#### [Stored data entries]
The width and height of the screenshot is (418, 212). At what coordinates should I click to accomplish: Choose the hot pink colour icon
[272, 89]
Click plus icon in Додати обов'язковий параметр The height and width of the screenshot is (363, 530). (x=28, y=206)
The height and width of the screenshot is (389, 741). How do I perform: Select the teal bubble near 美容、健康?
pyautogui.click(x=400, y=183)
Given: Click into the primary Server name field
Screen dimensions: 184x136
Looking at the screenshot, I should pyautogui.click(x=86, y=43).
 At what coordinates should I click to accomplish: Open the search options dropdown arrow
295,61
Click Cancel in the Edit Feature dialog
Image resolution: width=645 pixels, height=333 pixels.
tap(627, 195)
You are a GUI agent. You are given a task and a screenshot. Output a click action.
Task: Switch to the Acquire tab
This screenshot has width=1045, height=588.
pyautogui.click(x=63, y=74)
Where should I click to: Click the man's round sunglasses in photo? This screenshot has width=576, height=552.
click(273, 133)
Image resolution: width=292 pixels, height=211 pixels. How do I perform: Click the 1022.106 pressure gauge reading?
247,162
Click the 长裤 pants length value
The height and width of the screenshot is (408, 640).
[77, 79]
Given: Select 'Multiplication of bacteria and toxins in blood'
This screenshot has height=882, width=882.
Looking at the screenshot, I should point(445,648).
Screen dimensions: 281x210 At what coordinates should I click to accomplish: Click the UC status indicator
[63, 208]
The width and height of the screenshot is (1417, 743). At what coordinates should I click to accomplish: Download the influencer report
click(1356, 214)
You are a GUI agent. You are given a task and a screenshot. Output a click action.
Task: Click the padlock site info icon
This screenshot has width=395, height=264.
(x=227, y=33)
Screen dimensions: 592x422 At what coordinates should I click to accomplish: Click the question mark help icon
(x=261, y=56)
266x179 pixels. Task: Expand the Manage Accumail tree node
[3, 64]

#### [EXERCISE OBJECTIVE]
Output every record verbatim.

#### [SOLVED PROBLEM]
The width and height of the screenshot is (418, 212). At what coordinates should I click to accomplish: Choose the hot pink colour icon
[272, 89]
Click plus icon in Додати обов'язковий параметр The height and width of the screenshot is (363, 530). (x=28, y=206)
The height and width of the screenshot is (389, 741). How do I perform: Select the teal bubble near 美容、健康?
pyautogui.click(x=400, y=183)
Given: Click into the primary Server name field
Screen dimensions: 184x136
Looking at the screenshot, I should pyautogui.click(x=86, y=43).
 At what coordinates should I click to accomplish: Open the search options dropdown arrow
295,61
Click Cancel in the Edit Feature dialog
Image resolution: width=645 pixels, height=333 pixels.
tap(627, 195)
You are a GUI agent. You are given a task and a screenshot. Output a click action.
Task: Switch to the Acquire tab
This screenshot has width=1045, height=588.
pyautogui.click(x=63, y=74)
Where should I click to: Click the man's round sunglasses in photo? This screenshot has width=576, height=552.
click(273, 133)
Image resolution: width=292 pixels, height=211 pixels. How do I perform: Click the 1022.106 pressure gauge reading?
247,162
Click the 长裤 pants length value
The height and width of the screenshot is (408, 640).
[77, 79]
Given: Select 'Multiplication of bacteria and toxins in blood'
This screenshot has height=882, width=882.
Looking at the screenshot, I should point(445,648).
Screen dimensions: 281x210 At what coordinates should I click to accomplish: Click the UC status indicator
[63, 208]
The width and height of the screenshot is (1417, 743). At what coordinates should I click to accomplish: Download the influencer report
click(1356, 214)
You are a GUI agent. You are given a task and a screenshot. Output a click action.
Task: Click the padlock site info icon
This screenshot has width=395, height=264.
(x=227, y=33)
Screen dimensions: 592x422 At what coordinates should I click to accomplish: Click the question mark help icon
(x=261, y=56)
266x179 pixels. Task: Expand the Manage Accumail tree node
[3, 64]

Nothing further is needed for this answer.